Objetivo de la tarea >> Transcriba literalmente las líneas que van desde el comienzo hasta la línea que contiene "will [x=1061, y=193].", ambos extremos incluidos.

• • •

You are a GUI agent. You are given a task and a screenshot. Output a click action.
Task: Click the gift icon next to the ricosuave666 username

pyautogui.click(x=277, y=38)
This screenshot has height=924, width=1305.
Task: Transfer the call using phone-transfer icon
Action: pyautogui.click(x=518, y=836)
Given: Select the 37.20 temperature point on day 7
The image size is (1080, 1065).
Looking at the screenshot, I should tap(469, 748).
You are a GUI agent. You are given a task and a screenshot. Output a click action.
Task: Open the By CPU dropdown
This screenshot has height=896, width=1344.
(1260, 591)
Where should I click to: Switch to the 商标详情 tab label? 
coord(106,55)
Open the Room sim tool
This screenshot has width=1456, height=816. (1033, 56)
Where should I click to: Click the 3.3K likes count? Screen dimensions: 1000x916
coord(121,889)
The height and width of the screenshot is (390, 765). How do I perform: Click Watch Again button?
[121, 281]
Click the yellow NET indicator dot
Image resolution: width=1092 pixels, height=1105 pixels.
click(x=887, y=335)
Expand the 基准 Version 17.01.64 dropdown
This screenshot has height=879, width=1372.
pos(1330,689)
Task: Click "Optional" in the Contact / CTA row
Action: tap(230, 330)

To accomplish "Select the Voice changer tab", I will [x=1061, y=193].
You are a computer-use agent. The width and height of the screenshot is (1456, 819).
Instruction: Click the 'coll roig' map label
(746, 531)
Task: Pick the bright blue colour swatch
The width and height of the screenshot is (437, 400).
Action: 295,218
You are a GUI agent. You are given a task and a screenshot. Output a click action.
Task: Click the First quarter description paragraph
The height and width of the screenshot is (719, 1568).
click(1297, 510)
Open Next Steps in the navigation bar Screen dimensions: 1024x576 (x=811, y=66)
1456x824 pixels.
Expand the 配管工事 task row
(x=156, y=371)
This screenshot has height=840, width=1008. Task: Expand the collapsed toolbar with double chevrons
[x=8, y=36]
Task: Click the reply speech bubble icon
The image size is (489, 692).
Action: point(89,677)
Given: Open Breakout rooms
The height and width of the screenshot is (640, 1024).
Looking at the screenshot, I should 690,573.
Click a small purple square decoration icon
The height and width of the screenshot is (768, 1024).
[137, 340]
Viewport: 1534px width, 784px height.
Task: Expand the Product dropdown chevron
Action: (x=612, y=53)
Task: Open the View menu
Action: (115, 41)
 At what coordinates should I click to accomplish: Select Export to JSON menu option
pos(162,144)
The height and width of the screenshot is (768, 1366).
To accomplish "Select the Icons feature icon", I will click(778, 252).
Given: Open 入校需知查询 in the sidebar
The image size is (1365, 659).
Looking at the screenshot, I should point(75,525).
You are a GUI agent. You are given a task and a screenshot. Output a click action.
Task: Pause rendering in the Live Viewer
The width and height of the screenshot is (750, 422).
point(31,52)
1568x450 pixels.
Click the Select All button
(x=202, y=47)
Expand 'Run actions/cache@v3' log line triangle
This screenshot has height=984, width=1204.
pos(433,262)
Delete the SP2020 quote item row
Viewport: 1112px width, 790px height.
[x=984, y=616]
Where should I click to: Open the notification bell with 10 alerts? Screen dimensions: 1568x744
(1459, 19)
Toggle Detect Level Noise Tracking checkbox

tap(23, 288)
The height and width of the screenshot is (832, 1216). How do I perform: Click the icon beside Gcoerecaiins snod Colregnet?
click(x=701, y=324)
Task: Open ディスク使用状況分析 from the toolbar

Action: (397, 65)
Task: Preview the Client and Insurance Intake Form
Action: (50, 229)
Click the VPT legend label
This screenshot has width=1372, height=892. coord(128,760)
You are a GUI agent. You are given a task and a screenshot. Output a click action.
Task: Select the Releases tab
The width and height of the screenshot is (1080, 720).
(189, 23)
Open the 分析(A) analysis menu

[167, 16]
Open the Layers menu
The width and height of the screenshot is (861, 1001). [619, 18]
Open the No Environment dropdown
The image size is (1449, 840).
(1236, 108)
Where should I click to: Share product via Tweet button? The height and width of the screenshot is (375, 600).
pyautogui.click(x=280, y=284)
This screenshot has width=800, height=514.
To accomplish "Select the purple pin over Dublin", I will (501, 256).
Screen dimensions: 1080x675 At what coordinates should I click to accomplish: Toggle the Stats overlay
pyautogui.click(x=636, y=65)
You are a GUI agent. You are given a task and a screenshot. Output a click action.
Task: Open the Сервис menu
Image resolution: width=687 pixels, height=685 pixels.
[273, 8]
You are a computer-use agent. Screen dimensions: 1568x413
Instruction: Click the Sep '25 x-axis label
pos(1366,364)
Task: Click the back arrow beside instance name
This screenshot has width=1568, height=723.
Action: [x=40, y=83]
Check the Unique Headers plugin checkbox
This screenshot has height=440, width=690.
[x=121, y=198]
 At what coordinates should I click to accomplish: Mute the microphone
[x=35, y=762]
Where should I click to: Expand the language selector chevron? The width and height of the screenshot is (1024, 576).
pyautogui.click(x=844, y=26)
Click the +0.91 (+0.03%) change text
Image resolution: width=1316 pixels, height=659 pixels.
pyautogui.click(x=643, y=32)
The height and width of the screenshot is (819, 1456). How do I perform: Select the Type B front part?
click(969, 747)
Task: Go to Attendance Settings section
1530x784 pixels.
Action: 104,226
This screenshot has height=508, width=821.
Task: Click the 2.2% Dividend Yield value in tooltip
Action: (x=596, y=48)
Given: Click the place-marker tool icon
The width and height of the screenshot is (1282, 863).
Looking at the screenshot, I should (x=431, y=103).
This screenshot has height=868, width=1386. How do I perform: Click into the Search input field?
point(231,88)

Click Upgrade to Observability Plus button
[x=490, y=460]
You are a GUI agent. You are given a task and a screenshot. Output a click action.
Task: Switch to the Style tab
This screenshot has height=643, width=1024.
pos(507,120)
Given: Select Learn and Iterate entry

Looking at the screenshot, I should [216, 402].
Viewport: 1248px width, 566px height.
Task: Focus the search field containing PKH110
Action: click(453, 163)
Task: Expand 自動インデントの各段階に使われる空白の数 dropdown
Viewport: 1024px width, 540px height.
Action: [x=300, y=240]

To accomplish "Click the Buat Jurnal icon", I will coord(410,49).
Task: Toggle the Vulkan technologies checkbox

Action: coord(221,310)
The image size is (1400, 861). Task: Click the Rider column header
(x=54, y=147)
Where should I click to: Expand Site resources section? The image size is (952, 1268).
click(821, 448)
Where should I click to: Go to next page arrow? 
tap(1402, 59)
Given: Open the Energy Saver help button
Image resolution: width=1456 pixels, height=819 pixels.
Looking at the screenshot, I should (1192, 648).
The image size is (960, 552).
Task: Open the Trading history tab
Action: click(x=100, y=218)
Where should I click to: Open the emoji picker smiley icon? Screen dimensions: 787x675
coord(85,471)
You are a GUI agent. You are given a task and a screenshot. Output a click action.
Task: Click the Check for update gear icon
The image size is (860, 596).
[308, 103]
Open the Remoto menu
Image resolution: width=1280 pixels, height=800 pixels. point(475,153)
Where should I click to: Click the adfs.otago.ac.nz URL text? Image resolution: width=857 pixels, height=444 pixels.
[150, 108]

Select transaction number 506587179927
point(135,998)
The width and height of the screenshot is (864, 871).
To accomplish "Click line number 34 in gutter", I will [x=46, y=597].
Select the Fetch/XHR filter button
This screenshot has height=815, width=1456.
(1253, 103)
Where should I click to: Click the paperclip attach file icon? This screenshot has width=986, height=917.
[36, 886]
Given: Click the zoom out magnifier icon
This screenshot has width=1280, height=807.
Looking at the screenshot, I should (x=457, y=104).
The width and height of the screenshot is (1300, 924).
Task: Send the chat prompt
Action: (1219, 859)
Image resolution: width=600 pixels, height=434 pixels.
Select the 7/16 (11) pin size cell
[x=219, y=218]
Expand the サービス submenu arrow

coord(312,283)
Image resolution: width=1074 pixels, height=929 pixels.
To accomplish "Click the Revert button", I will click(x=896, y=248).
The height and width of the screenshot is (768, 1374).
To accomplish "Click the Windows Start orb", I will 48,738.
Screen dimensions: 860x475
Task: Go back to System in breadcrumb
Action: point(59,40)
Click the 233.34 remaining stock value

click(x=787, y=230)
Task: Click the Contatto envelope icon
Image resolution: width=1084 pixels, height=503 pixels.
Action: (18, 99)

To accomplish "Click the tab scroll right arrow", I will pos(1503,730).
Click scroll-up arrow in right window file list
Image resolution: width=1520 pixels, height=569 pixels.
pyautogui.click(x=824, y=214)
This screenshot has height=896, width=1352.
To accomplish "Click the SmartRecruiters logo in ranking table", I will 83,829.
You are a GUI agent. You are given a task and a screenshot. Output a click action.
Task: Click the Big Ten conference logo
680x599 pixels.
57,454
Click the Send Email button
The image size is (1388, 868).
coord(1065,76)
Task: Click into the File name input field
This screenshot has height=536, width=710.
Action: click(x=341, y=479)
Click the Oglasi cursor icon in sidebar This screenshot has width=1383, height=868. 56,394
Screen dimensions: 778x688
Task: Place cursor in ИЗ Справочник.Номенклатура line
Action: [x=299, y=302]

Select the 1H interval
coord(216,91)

• • •

Respuesta escrita >>
You are a GUI agent. You are given a task and a screenshot. Output a click action.
Task: Click the gift icon next to the ricosuave666 username

pyautogui.click(x=277, y=38)
This screenshot has height=924, width=1305.
Task: Transfer the call using phone-transfer icon
Action: pyautogui.click(x=518, y=836)
Given: Select the 37.20 temperature point on day 7
The image size is (1080, 1065).
Looking at the screenshot, I should tap(469, 748).
You are a GUI agent. You are given a task and a screenshot. Output a click action.
Task: Open the By CPU dropdown
This screenshot has height=896, width=1344.
(1260, 591)
Where should I click to: Switch to the 商标详情 tab label? 
coord(106,55)
Open the Room sim tool
This screenshot has width=1456, height=816. (1033, 56)
Where should I click to: Click the 3.3K likes count? Screen dimensions: 1000x916
coord(121,889)
The height and width of the screenshot is (390, 765). How do I perform: Click Watch Again button?
[121, 281]
Click the yellow NET indicator dot
Image resolution: width=1092 pixels, height=1105 pixels.
click(x=887, y=335)
Expand the 基准 Version 17.01.64 dropdown
This screenshot has height=879, width=1372.
pos(1330,689)
Task: Click "Optional" in the Contact / CTA row
Action: tap(230, 330)

To accomplish "Select the Voice changer tab", I will [x=1061, y=193].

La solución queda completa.